When a line of the entries contains the word "buses", report that line.

[Stored records]
>>>

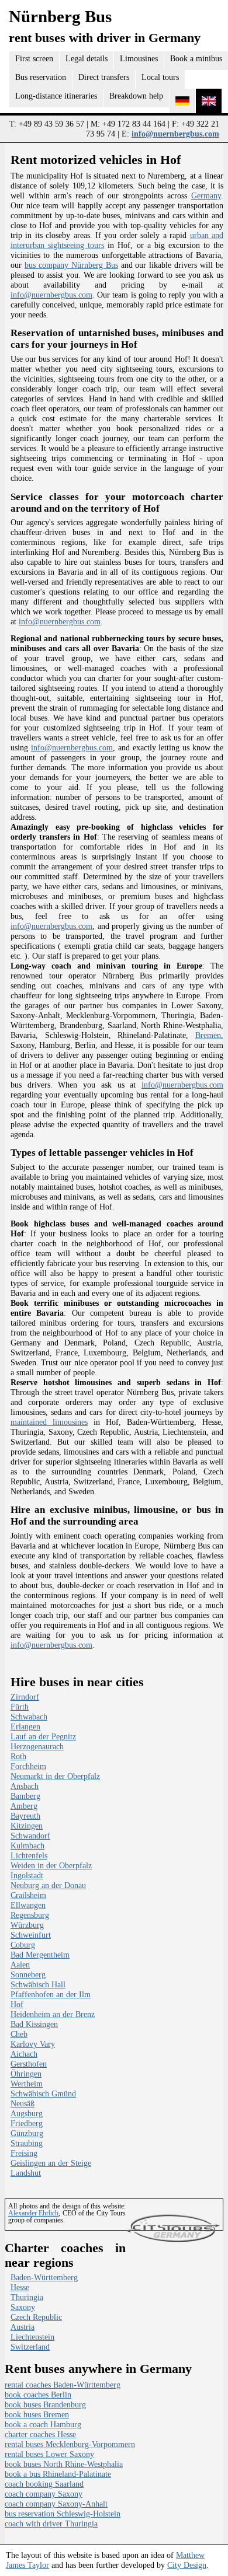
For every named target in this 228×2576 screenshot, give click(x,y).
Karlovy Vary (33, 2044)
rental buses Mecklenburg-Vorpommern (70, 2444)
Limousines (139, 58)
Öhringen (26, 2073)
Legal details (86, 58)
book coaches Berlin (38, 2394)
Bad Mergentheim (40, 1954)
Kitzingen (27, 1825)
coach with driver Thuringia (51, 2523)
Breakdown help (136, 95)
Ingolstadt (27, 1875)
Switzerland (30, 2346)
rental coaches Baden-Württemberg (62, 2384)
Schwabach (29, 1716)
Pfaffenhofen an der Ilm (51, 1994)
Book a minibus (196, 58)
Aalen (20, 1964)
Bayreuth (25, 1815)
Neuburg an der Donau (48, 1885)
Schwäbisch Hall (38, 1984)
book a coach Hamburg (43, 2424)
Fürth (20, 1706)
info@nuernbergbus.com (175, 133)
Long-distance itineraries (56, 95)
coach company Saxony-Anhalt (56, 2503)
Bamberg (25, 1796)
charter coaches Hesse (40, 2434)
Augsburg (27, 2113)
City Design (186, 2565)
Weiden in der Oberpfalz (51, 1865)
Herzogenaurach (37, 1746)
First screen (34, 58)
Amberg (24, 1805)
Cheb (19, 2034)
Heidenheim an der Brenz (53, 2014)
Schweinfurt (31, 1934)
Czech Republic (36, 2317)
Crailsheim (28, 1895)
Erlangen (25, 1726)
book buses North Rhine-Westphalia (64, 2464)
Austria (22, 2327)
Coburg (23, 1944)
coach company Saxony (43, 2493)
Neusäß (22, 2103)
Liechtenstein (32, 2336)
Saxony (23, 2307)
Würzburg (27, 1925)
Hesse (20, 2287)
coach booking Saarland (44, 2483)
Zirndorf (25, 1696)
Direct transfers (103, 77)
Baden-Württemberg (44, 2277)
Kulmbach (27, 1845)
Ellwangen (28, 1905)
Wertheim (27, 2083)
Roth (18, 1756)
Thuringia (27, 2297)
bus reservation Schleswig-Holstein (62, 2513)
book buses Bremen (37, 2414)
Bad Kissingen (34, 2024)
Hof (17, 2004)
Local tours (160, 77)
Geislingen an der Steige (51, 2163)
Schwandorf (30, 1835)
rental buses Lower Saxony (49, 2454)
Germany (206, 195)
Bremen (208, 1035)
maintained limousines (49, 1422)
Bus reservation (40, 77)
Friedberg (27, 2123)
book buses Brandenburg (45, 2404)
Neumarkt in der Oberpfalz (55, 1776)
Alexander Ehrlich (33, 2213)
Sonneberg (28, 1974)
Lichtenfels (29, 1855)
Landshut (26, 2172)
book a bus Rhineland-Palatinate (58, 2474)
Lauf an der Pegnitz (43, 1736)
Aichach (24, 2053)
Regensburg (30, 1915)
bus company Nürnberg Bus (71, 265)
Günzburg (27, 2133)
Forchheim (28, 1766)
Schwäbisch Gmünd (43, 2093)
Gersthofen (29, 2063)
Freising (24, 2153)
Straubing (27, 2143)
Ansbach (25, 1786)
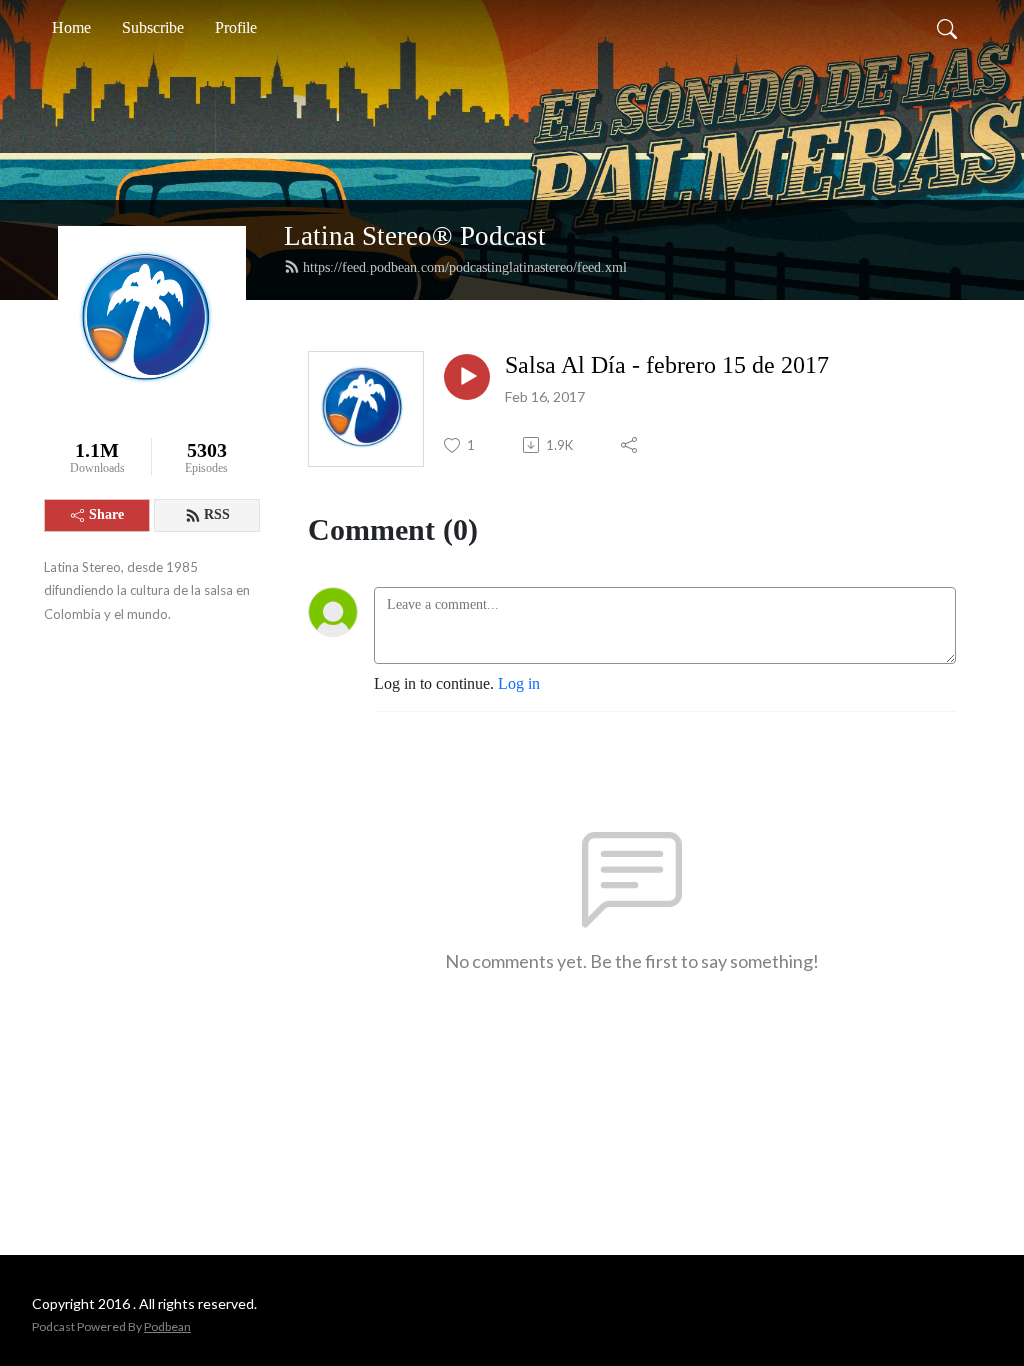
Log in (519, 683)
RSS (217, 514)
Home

<<<

Output for this task -
rental buses Mecklenburg-Vorpommern (70, 2444)
book buses North Rhine-Westphalia (64, 2464)
book buses Bremen (37, 2414)
rental buses Lower Saxony (49, 2454)
book buses Brandenburg (45, 2404)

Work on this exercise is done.